Noch bevor es Abend wurde, konnte der Kleine herumlaufen und seine kuschelige, caramelfarbene Wolle war getrocknet. Erst eine Woche später konnten wir uns aber alle auf einen geeigneten Namen einigen. Nachdem seine ursprüngliche Heimat Südamerika ist, wurde es ein spanischer Name: Miguel. 

Wir haben alles von der Ferne beobachtet und auch bis heute ist angreifen leider nicht erlaubt. Denn gewöhnt es sich zu sehr an menschliche Nähe, kann das in der Alpakapubertät böse ausgehen. Es kann sein, dass er den Menschen als gleichwertigen Artgenossen sieht und seine Kräfte mit uns messen möchte.

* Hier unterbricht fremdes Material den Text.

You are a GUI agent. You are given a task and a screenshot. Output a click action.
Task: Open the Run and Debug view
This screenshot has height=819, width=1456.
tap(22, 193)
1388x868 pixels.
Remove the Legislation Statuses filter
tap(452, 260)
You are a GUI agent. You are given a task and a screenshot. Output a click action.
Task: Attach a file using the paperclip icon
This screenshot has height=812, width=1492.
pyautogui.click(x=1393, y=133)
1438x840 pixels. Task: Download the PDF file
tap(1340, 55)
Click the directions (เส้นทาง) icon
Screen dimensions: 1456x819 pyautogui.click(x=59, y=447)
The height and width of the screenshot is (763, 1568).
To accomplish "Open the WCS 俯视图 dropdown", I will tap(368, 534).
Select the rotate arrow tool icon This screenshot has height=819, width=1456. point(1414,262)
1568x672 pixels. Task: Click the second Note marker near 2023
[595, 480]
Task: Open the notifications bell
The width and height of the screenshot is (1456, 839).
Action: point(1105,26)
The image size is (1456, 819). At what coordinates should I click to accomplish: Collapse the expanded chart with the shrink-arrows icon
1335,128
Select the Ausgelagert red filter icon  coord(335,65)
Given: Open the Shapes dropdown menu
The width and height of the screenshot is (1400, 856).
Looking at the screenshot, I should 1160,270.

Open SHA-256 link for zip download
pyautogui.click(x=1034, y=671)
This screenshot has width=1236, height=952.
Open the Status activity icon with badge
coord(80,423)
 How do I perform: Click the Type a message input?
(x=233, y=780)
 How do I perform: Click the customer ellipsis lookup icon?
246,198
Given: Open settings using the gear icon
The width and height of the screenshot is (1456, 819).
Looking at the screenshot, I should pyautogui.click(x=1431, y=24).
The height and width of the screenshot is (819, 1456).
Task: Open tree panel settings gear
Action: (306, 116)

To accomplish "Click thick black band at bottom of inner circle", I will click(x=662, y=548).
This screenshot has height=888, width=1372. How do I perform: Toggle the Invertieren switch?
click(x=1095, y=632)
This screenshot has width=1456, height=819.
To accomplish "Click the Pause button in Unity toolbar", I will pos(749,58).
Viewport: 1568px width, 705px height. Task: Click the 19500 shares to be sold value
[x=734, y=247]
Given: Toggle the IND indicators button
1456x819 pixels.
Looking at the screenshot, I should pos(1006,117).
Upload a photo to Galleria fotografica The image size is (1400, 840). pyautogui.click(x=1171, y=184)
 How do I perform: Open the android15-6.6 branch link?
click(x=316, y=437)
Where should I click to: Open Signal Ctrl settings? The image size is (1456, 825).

Aber mit Miguel warten wir alle sehnsüchtig auf die Geburt seines Spielkameraden. Ende August soll auch Lina ein kleines Cria auf die Welt bringen. Wir sind schon gespannt wie es aussehen wird und posten bestimmt auch gleich Fotos auf unseren Instagram- und Facebook-Accounts.

Fakt
    -tastisch

Alpakas können den Geburtsbeginn zeitlich etwas steuern. Sie bekommen ihre Crias (Fohlen) üblicherweise in den Vormittagsstunden und vorzugsweise bei einer für eine Geburt vorteilhaften Wetterlage. So können die Kleinen, die nicht trocken geleckt werden, optimal in ihren ersten Tag starten.